Vidéosurveillance, modification du cadre légal
Publié par Willy Duhen • le 30 janvier 2009
L’utilisation de la vidéosurveillance est une violation de la vie privée régie par l’article 9 du code civil.
Toutefois, depuis le décret n°96-926 du 17 octobre 1996 relatif à la vidéosurveillance appliquant l’article 10 de la loi n°95-73 du 21 janvier 1995 d’orientation et de programmation relative à la sécurité, des exceptions permettent l’installation de systèmes de vidéosurveillance sous certaines conditions.
Celles-ci viennent d’être modifiées par le décret n°2009-86 du 22 janvier 2009.
L’autorisation d’installation de système de vidéosurveillance est donnée par la préfecture et doit mentionner le positionnement des caméras à l’intérieur d’un périmètre déterminé. Les procédés techniques utilisés seront détaillés et leur finalité devra être prouvée en fonction des risques tels que le vol ou l’agression.
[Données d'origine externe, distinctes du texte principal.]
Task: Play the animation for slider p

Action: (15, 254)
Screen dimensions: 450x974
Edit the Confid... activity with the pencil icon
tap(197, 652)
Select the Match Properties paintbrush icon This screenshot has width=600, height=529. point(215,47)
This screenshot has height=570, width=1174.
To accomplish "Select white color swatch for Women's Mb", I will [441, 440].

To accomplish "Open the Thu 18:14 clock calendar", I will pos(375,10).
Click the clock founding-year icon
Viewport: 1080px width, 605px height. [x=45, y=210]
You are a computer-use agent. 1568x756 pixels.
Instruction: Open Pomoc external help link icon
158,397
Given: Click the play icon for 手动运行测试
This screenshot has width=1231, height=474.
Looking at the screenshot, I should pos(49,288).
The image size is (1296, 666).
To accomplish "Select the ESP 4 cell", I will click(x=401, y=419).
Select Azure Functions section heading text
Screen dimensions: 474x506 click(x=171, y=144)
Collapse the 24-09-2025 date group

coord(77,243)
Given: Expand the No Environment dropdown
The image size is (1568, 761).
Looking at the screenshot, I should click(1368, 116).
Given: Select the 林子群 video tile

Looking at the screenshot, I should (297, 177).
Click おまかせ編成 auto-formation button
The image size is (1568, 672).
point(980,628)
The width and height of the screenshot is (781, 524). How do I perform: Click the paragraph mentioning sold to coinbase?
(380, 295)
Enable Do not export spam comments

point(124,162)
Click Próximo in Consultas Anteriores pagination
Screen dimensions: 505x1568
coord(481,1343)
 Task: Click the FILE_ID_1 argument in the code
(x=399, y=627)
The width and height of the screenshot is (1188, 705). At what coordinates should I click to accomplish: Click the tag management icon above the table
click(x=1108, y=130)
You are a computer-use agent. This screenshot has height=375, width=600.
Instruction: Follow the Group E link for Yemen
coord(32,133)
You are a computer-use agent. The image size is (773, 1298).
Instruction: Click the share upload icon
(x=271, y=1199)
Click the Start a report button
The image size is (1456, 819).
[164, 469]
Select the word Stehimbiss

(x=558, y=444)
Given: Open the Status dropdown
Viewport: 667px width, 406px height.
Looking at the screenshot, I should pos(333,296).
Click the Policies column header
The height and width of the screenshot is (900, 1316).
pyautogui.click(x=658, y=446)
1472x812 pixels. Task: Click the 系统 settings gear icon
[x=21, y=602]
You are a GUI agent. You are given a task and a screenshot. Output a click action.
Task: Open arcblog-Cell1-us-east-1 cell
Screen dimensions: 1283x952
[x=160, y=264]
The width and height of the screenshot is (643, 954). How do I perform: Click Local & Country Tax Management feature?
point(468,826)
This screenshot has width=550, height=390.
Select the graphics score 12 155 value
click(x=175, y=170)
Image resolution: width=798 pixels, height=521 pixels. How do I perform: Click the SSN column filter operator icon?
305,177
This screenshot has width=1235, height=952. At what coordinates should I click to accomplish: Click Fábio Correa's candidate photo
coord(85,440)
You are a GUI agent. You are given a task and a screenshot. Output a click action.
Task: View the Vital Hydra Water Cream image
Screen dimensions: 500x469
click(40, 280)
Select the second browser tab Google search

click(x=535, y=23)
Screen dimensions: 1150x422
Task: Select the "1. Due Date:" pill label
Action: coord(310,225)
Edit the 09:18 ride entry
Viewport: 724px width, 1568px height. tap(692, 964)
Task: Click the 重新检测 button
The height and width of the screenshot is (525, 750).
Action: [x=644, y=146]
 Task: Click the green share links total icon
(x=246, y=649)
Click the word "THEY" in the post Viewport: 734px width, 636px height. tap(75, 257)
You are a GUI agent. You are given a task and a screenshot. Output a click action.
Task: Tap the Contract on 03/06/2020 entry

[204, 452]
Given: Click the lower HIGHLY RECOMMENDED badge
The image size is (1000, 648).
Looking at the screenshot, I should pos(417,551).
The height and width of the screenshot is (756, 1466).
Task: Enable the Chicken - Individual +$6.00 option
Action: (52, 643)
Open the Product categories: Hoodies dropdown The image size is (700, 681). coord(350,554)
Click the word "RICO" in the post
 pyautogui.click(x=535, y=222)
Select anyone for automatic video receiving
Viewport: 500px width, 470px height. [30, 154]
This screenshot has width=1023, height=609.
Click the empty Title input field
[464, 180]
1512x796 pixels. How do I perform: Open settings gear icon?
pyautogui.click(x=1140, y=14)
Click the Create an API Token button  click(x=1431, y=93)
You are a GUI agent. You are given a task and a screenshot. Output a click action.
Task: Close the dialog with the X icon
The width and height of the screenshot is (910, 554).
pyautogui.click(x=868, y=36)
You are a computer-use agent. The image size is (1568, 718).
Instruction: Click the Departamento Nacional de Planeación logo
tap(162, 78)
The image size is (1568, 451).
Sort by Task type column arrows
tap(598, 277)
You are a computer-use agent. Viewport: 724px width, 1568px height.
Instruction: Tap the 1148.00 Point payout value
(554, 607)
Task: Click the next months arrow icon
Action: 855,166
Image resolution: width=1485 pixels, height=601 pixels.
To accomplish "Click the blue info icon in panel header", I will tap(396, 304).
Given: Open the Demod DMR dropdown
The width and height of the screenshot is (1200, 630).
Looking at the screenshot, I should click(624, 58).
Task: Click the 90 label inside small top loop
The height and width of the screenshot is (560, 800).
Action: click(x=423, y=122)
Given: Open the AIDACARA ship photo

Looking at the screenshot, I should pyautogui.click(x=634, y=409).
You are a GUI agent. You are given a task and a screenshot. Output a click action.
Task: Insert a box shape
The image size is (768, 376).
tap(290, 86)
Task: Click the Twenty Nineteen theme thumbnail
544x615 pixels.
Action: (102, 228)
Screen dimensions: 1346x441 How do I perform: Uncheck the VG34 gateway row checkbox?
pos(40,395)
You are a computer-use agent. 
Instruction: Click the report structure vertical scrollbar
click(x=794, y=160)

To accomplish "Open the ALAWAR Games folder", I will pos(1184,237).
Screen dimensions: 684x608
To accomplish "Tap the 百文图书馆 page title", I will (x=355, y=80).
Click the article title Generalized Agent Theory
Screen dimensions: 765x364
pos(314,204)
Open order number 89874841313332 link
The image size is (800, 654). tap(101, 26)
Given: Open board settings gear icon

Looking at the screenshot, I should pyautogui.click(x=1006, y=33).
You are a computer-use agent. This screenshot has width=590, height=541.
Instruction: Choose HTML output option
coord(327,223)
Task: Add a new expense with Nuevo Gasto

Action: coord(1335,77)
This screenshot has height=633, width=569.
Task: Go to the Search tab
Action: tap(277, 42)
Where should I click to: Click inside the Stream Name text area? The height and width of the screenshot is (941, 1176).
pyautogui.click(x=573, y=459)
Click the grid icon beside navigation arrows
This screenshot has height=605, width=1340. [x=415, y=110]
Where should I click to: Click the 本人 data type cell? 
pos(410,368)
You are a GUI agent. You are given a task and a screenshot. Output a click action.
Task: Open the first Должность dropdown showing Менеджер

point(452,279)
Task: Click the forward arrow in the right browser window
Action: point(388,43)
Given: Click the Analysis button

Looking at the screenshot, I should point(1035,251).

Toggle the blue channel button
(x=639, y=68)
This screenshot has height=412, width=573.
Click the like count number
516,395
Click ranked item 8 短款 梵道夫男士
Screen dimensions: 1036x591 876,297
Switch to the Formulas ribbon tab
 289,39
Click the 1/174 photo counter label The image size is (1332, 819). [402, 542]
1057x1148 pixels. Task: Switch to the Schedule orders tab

Dans le cas où « les opérations de vidéosurveillance portent sur la voie publique » un plan des lieux montrant les bâtiments du commanditaire ainsi que ceux des tiers êtant susceptibles d’apparaître dans le champ des caméras installées.
Les enregistrements de ces systèmes doivent être mentionnés dans un registre indiquant aussi la date de destruction des images.
Dans la pratique, les systèmes de vidéosurveillance doivent répondre à certaines conditions:
- Les dispositifs ne doivent pas permettre de visualiser l’intérieur des immeubles d’habitation.
- La conservation des images est limitée: Pour les lieux ouverts au public comme pour les lieux non ouverts au public, la destruction doit correspondre au délai fixé par l’autorité préfectorale qui ne doit pas excéder 1 mois.
- La présence d’un tel système doit être porté à la connaissance de toute personne filmée ou susceptible de l’être.
- Toute personne peut demander à avoir accès aux enregistrements la concernant et de vérifier leur effacement dans les délais prévus.